4. If "method_set" is not None then check if "parent_function" is in "method_set".
   - If yes, append "base_method" to "wrapper".
   - If no, then iterate through each item in "method_set".
        - If the item is in "visited_methods", skip it and continue to the next item.
        - If not, call "find_previous_method" again with the current item, "parent_function", "wrapper", and "visited_methods".

The code of find_previous_method

def find_previous_method(
    self, base_method, parent_function, wrapper, visited_methods=None
):
    """
    Find the method under the parent function, based on base_method before to parent_function.
    This will append the method into wrapper.

    :param base_method: the base function which needs to be searched.
    :param parent_function: the top-level function which calls the basic function.
    :param wrapper: list is used to track each function.
    :param visited_methods: set with tested method.
    :return: None
    """
    if visited_methods is None:
        visited_methods = set()

    method_set = self.apkinfo.upperfunc(base_method)
    visited_methods.add(base_method)

    if method_set is not None:

        if parent_function in method_set:
            wrapper.append(base_method)
        else:
            for item in method_set:
                # prevent to test the tested methods.
                if item in visited_methods:
                    continue
                self.find_previous_method(
                    item, parent_function, wrapper, visited_methods
                )

find_intersection¶

The algorithm of find_intersection

The find_intersection method takes in two sets, first_method_set and second_method_set, and finds their intersection using a recursive search algorithm.
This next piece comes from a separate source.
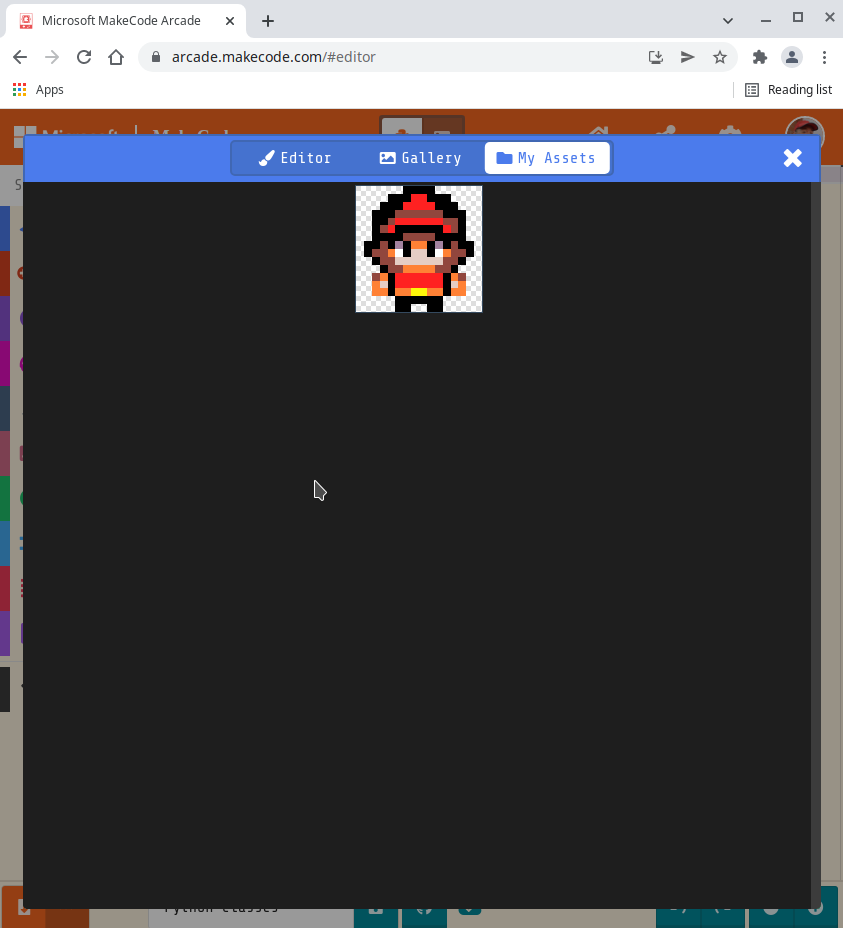This screenshot has width=843, height=928.
Task: Click the extensions puzzle icon
Action: tap(759, 57)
Here is the process of find_intersection。

1. Check that the input sets are not empty.
    If one of the sets is empty, raise a ValueError.
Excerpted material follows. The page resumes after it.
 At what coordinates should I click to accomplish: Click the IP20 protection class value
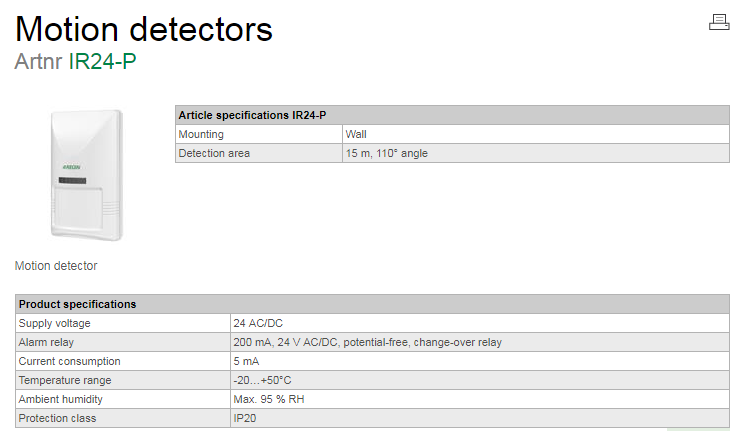coord(245,418)
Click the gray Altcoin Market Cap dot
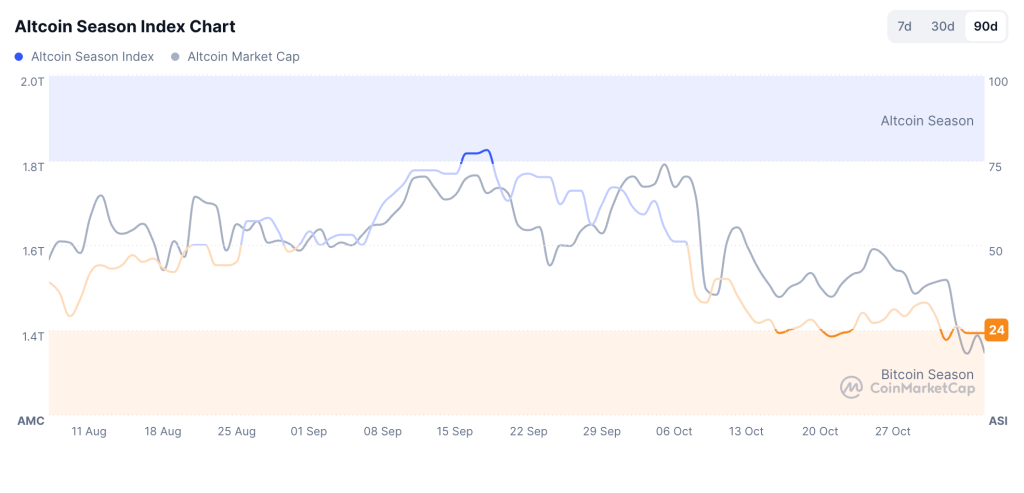The height and width of the screenshot is (493, 1024). pos(177,57)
2. Use the & operator to find the intersection of the two sets.
    If the intersection is not empty, return the resulting set.

3. If the intersection is empty, call the method_recursive_search
    function with the input sets and a specified maximum depth.

4. The method_recursive_search function recursively searches for
    the intersection of the two input sets up to the specified depth
    by splitting the sets into subsets and comparing each subset's elements.
      - If the intersection is found, return the resulting set.
      - Otherwise, return None.

The code of find_intersection

def find_intersection(self, first_method_set, second_method_set, depth=1):
    """
    Find the first_method_list ∩ second_method_list.
    [MethodAnalysis, MethodAnalysis,...]
    :param first_method_set: first list that contains each MethodAnalysis.
    :param second_method_set: second list that contains each MethodAnalysis.
    :param depth: maximum number of recursive search functions.
    :return: a set of first_method_list ∩ second_method_list or None.
    """
    # Check both lists are not null
    if not first_method_set or not second_method_set:
        raise ValueError("Set is Null")
    # find ∩
    result = first_method_set & second_method_set
    if result:
        return result
    else:
        return self.method_recursive_search(
            depth, first_method_set, second_method_set
        )

method_recursive_search¶

The algorithm of method_recursive_search

The method_recursive_search algorithm finds the intersection between two sets of methods. Specifically, the algorithm expands each set by recursively adding their respective upper-level method objects until it finds an intersection or the depth reaches MAX_SEARCH_LAYER.

Here is the process of method_recursive_search.

1. The method_recursive_search function takes three arguments:
    - depth, first_method_set, and second_method_set
2. If the depth+1 > MAX_SEARCH_LAYER, return None.
3. Create next_level_set_1 and next_level_set_2 that are the copies of first_method_set and second_method_set, respectively.
4. Expand next_level_set_1 and next_level_set_2 by adding their respective upper-level methods.
5. Calls find_intersection with the next_level_set_1, next_level_set_2 and depth+1 as arguments recursively.
    - If an intersection is found, return the result.
    - If no intersection is found, continue searching until depth > MAX_SEARCH_LAYER.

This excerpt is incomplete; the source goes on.